3.2 The "tidy data standard" by Wickham is intended to provide a consistent, reuseable way to organize data values within a dataset so analysts don't have to 'reinvent the wheel' each time they clean data. The design:
1. makes initial data cleaning and exploratory analysis easier
2. simplifies thedev and use of analysis tools that work well together
Tidy data also reduces the need to constantly translate or 'munge' outputs from one tool into inputs for another, which helps analysts focus on the the main problem without the logistics of replacing data.

3.2 The first sentence means that tidy datasets all share the same standardized structure, while messy datasets can be messy in many different ways. Because tidy data follow consistent rules, they are easier to recognize and work with, whereas messy datasets vary widely in their structure and problems. The second sentence means that tidy data organize rows and columns in a way that clearly reflects the meaning of the data. The physical structure of the dataset directly represents its semantics, making it easier to understand what each value, variable, and observation represents.


3.4 Wickham describes a value as a single measurement, usually a number or string. Each value belogns to both a variable and an observation. A variable contais all values that measure the same underlying attribute across units, such as height and temperature. An observation are values measured on the same unit across attributes, such as all measurements for one person or one experimental case.

3.5 Tidy data is aa standard way of mapping the meaning of a dataset to its structure. A dataset is tidy when each variable forms a column, each observation forms a row, and each type of obervational unit forms a table. Any other arrangement of the data is oncsidered messy. This structure makes it easier to extract variables and reduce errors.
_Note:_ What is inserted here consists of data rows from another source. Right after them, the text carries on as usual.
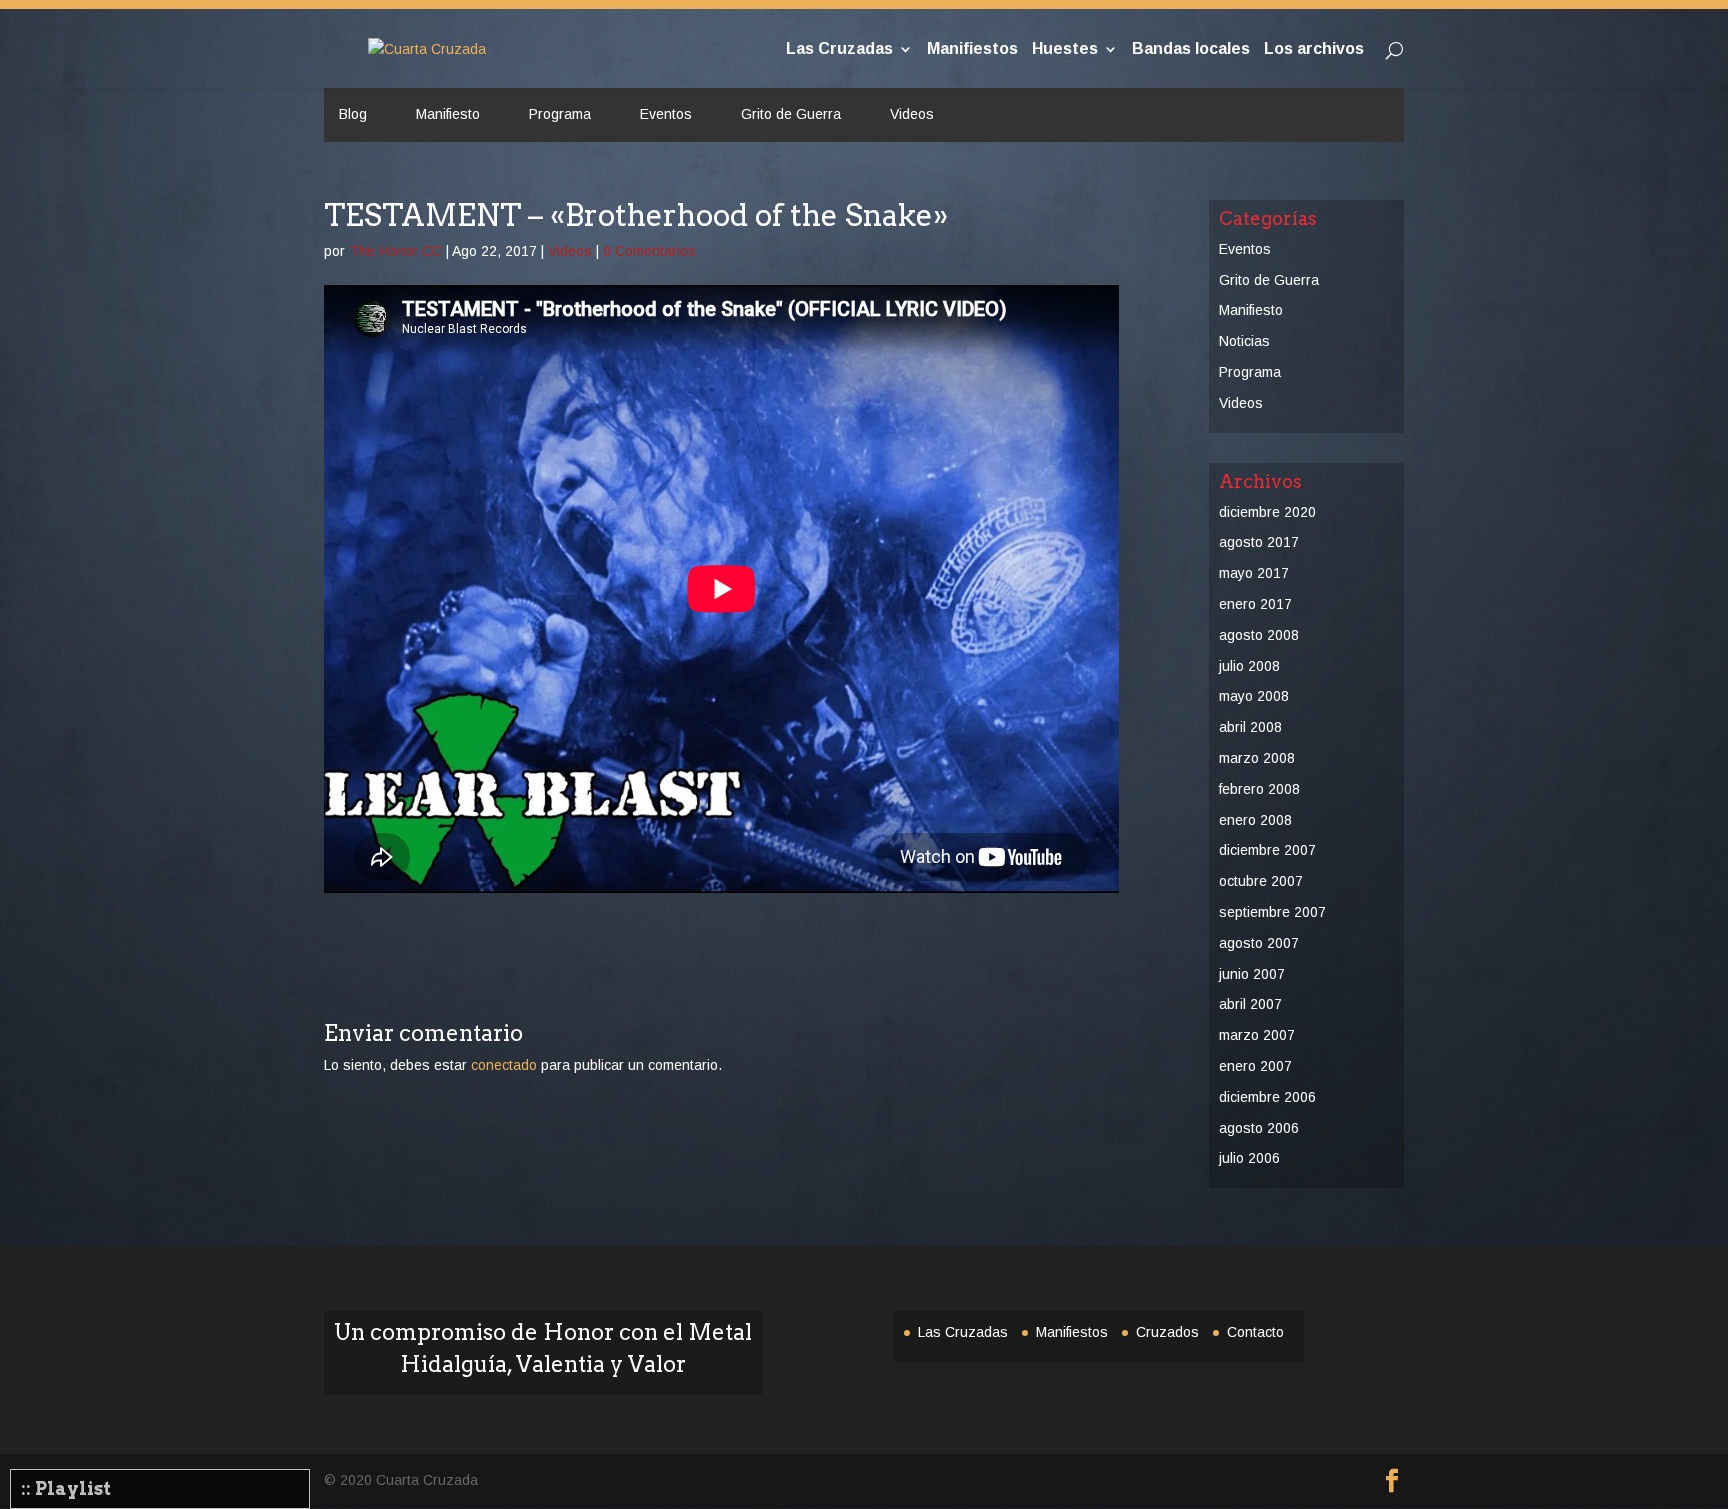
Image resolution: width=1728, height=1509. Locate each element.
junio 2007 (1252, 974)
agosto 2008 (1259, 635)
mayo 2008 (1254, 696)
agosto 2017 (1259, 542)
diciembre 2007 (1267, 850)
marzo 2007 (1257, 1035)
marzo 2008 (1257, 758)
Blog (353, 114)
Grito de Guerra (791, 114)
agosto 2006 (1259, 1128)
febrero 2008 (1259, 789)
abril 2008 (1250, 727)
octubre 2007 (1261, 881)
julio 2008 (1249, 666)
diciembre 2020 (1267, 512)
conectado (504, 1065)
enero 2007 (1255, 1066)
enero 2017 (1255, 604)
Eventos (666, 114)
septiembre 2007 (1272, 912)
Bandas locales (1191, 49)
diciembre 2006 (1267, 1097)
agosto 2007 (1259, 943)
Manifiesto (448, 114)
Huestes (1065, 49)
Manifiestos (972, 49)
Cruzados (1167, 1332)
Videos (912, 114)
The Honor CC (395, 251)
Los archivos (1314, 49)
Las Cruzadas (839, 49)
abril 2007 (1250, 1004)
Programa (560, 114)
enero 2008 (1255, 820)
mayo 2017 (1254, 573)
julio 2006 (1249, 1158)
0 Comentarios (649, 251)
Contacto (1255, 1332)
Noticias (1244, 341)
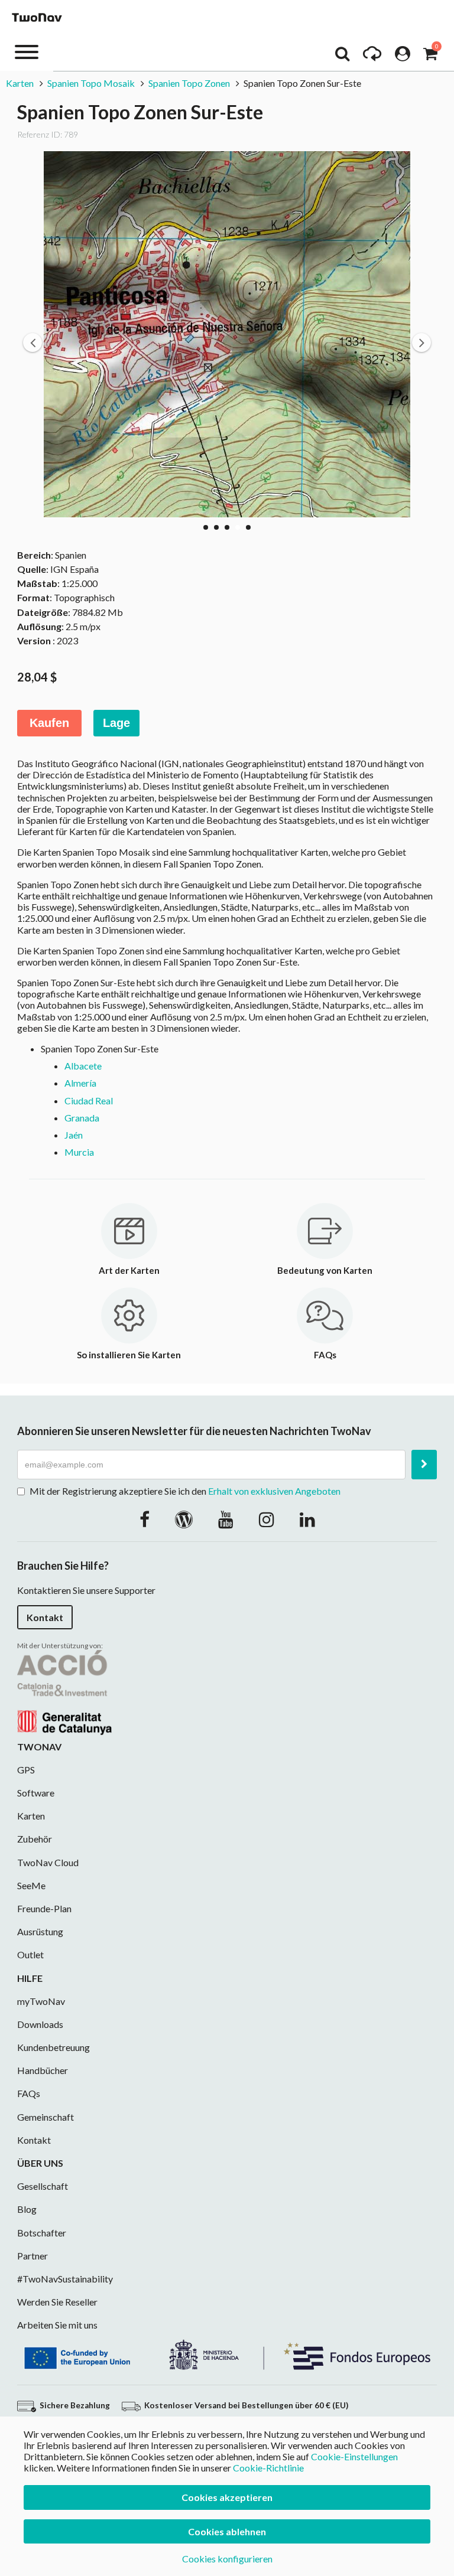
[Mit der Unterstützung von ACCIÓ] (64, 1691)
It's great for analyssi (especially in vectorized languages) as values from the same obervation are consistently aligned.


3.6 Five common problems:
1. col headers are values rather than var names
2. multiple vars are stored in one column
3. vars are stroed in both rows and columns
4. multiple types of observational unites are stored in the same table
5. a single observational unit is stored in multiple tables
The data in Table 4 is messy because the column headers represent values of the income var rather than var names, while religion is stored as a row var. Tis mixes up the vars and values across rows and column, so extracting variables in a consistent way becomes difficult. "Melting" a dataset is restructuring the data by turning columns that contain values into rows. Columns that are already variables are kept fixed, while the remaining columns are converted into two new variables, where one contains the former column names and the other contains their values.


3.7 Table 11 stores values across multiple columns representing the days of the month (d1, d2..) which means that var names and values are mixed together in the column structure, creating harder differentiation with variables and observations. Table 12(a) is molten because the dataset has been reshaped so that the day-specific columns have been converted into rows, producing variables for date, elemetn, and value. However, it is not fully tidy as teh element column still contains variable names (like 'tmax') rather than values.

3.8 Wickham describes a “chicken-and-egg” problem in which tidy data are only useful when paired with tools that support them, but tidy tools depend on tidy data structures. This interdependence can trap analysts in a local maximum where improving tools or data alone does not improve workflows. Wickham hopes that future work will build on the tidy data framework by exploring alternative data structures, developing better tools, and incorporating insights from human-centered design to make data cleaning and analysis easier.